Show each line of the items that contains the string "width". Case counts.

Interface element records
* * * * * * *

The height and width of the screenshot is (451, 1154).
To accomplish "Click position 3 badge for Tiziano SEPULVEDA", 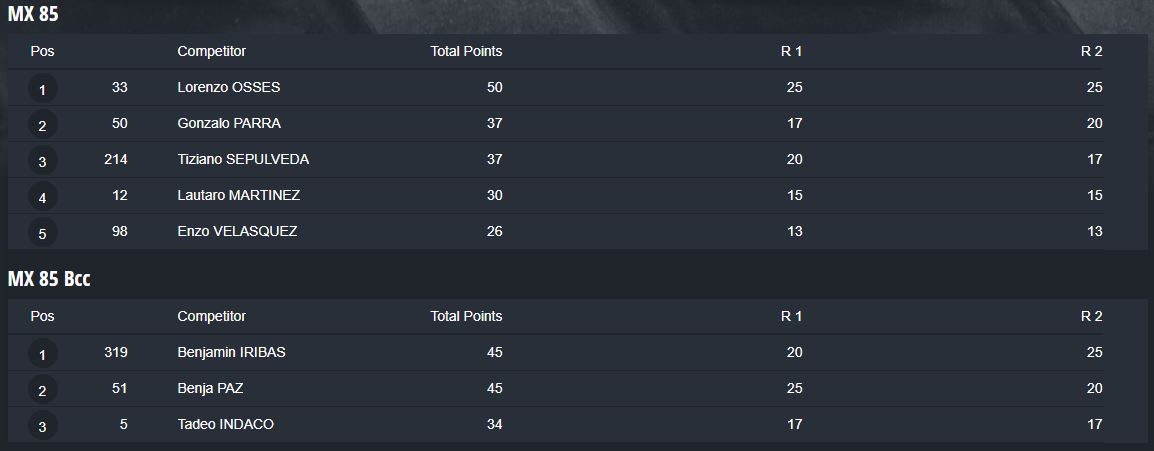I will (42, 161).
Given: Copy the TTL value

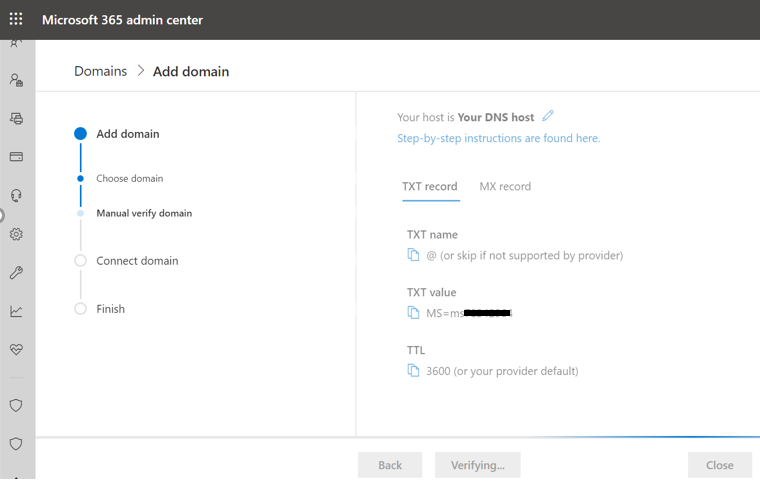Looking at the screenshot, I should (x=413, y=371).
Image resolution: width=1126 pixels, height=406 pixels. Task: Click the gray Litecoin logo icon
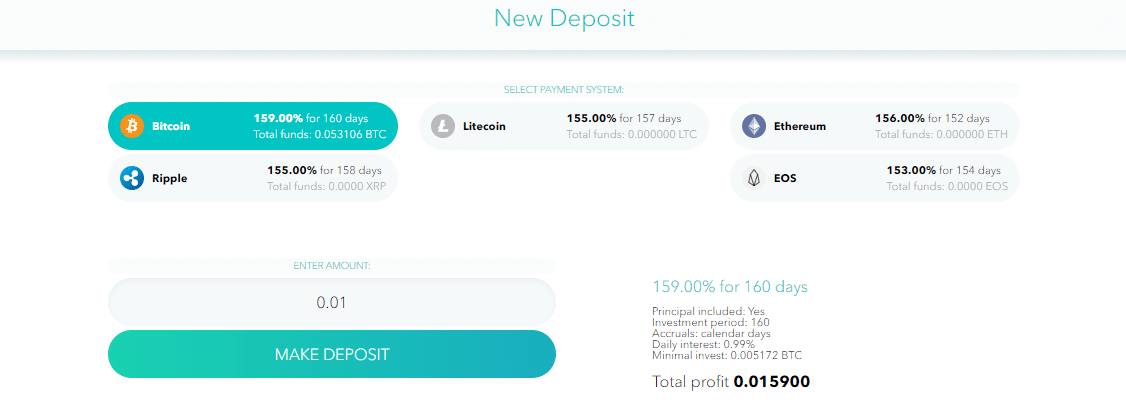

* * * * * * *

## Correct answer
The height and width of the screenshot is (451, 1154).
Image resolution: width=1126 pixels, height=406 pixels. Task: Click the gray Litecoin logo icon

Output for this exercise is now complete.